40gbs Mellanox Infinityband

jw6677

Member
Oct 19, 2019
74
4
13
31
www.cayk.ca
Hey, Obviously I can't vouch for the below being the right fit for you, and frankly it likely install a bunch of crud you don't need, however, when I install a new node with a connectx-2 card, I run the below as part of my setup, and it just works. YMMV, and generally you may want to research each of these to determine if it makes sense for you, but this is out of my setup notes.


Code:
apt-get -y install mdadm libibverbs1 ibverbs-utils librdmacm1 rdmacm-utils libdapl2 ibsim-utils ibutils libcxgb3-1 libibmad5 libibumad3 libmlx4-1 libmthca1 libnes1 infiniband-diags mstflint opensm perftest srptools
apt-get -y -t buster-backports install libibverbs1 librdmacm1 libibmad5 libibumad3 librdmacm1 ibverbs-providers rdmacm-utils infiniband-diags libfabric1 ibverbs-utils
apt-get -y install libmlx4-1 infiniband-diags ibutils ibverbs-utils rdmacm-utils perftest

#Then add to /etc/network/interfaces:
# Insert your own device name in place of ibs4 all throughout:

auto ibs4
iface ibs4 inet static
        address  192.168.2.4
        netmask  255.255.255.0
        broadcast  192.168.2.255
        #hwaddress ether random
        mtu 65520
        pre-up modprobe ib_ipoib
        pre-up echo connected > /sys/class/net/ibs4/mode
 

ndroftheline

Active Member
Jun 17, 2017
33
13
28
35
awesome! can you show me output of ibstat on one of your systems having followed this? i think there might be something about IBoIP i've totally missed...
 

jw6677

Member
Oct 19, 2019
74
4
13
31
www.cayk.ca
Here you go!

Code:
CA 'mlx4_0'
        CA type: MT26428
        Number of ports: 1
        Firmware version: 2.10.720
        Hardware version: b0
        Node GUID: 0x0002c903000c241a
        System image GUID: 0x0002c903000c241d
        Port 1:
                State: Active
                Physical state: LinkUp
                Rate: 40
                Base lid: 1
                LMC: 0
                SM lid: 6
                Capability mask: 0x0259086a
                Port GUID: 0x0002c903000c241b
                Link layer: InfiniBand
 

ndroftheline

Active Member
Jun 17, 2017
33
13
28
35
OK! So now I need to try and understand the difference betwen "Ethernet" mode and IPoIB. I thought they were the same thing, but this indicates they are not. I will follow your steps...

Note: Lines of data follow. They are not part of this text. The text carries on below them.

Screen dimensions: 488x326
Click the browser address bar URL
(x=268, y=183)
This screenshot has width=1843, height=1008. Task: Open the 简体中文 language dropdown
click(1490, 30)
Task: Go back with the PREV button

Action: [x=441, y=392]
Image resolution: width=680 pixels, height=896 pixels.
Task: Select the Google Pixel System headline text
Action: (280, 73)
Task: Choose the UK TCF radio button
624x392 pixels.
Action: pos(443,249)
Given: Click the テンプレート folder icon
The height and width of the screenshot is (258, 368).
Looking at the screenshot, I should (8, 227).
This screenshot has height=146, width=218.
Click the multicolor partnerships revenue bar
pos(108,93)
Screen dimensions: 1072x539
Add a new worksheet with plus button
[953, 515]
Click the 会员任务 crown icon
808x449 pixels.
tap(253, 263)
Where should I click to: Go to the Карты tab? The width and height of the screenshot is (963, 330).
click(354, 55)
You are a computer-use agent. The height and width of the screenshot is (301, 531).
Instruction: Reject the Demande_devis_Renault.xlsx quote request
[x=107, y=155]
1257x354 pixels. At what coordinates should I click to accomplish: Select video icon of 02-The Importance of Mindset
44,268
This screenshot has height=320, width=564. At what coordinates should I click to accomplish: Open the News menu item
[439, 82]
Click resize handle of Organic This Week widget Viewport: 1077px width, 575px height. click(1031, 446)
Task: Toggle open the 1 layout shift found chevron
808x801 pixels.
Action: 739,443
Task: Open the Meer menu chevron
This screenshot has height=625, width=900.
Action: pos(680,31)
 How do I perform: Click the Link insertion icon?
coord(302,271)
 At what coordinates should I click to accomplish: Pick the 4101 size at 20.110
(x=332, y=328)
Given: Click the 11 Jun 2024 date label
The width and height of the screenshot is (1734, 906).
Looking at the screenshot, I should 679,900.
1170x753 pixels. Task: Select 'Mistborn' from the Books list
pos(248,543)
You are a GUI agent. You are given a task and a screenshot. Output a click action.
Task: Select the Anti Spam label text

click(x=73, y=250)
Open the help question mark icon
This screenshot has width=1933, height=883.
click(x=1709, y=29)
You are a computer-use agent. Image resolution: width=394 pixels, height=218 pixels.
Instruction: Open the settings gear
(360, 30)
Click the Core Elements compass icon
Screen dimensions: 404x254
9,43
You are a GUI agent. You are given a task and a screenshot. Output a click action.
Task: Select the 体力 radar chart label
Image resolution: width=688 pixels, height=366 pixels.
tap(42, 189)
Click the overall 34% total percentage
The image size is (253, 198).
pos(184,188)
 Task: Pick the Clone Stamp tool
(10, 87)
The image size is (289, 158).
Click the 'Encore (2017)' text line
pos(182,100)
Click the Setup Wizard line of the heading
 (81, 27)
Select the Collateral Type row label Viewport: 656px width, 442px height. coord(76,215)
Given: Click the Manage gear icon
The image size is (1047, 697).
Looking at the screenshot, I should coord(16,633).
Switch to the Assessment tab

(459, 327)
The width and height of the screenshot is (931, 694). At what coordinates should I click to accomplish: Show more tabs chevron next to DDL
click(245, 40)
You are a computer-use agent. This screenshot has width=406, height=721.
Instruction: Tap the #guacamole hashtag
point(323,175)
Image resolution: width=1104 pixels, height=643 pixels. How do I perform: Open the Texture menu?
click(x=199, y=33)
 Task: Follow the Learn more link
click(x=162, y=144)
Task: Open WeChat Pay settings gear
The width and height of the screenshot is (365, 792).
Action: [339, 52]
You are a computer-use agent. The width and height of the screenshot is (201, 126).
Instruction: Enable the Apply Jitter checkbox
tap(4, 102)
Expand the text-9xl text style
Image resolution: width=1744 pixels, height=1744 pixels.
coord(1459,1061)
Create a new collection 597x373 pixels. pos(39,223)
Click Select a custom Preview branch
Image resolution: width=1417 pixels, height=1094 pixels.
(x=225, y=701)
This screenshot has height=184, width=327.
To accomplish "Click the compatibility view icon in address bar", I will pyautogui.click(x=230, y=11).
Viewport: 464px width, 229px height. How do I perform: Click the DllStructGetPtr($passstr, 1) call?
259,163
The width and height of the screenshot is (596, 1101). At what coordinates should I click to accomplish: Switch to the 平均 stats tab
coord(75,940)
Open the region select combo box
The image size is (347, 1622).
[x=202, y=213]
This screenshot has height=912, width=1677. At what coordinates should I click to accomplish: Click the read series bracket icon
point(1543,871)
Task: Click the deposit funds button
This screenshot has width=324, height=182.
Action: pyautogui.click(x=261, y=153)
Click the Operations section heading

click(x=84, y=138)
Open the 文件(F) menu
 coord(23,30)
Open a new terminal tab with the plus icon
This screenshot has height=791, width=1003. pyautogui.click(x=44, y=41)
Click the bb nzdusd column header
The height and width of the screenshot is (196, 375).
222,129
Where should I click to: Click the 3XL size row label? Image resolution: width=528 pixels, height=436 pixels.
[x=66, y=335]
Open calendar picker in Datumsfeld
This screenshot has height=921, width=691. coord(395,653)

done! works brilliantly. however i didn't see much of an increase in file throughput between my nodes after switching from the 10g "ethernet mode" link and the 40g IPoIB link, just went from ~1.1GB/s to ~1.2 GB/s.

ibdiagnet output shows this warning:

-I---------------------------------------------------
-I- IPoIB Subnets Check
-I---------------------------------------------------
-I- Subnet: IPv4 PKey:0x7fff QKey:0x00000b1b MTU:2048Byte rate:10Gbps SL:0x00
-W- Suboptimal rate for group. Lowest member rate:40Gbps > group-rate:10Gbps

fun! how to set my subnet group to 40gbps...
 

ndroftheline

Active Member
Jun 17, 2017
33
13
28
35
OK, so.

https://community.mellanox.com/s/question/0D51T00006s7aL4/how-do-i-set-the-subnet-rate - someone asking a few months ago about how to fix this, pointed me to where to find the opensm configuration and what document to look for the rate specifications, but it's on CentOS so config file is in a different location, and it sets to openSM defaults instead of specifying a particular group rate.

https://manpages.debian.org/jessie/opensm/opensm.8.en.html - showed where the default config file is in debian, which is /etc/opensm/partitions.conf

https://docs.mellanox.com/display/MLNXOFEDv451010/OpenSM#OpenSM-Partitions - confirms that the default opensm group rate is 10gbps (rate=3), and what the syntax is to change the rate

https://cw.infinibandta.org/document/dl/7859 - this is a direct link to the infiniband specification document discussed in the first link, i got it from this page: https://www.infinibandta.org/ibta-specifications-download/ - you';re looking for "the Architecture Specification Volume 1", table 224 that shows the rates avilable.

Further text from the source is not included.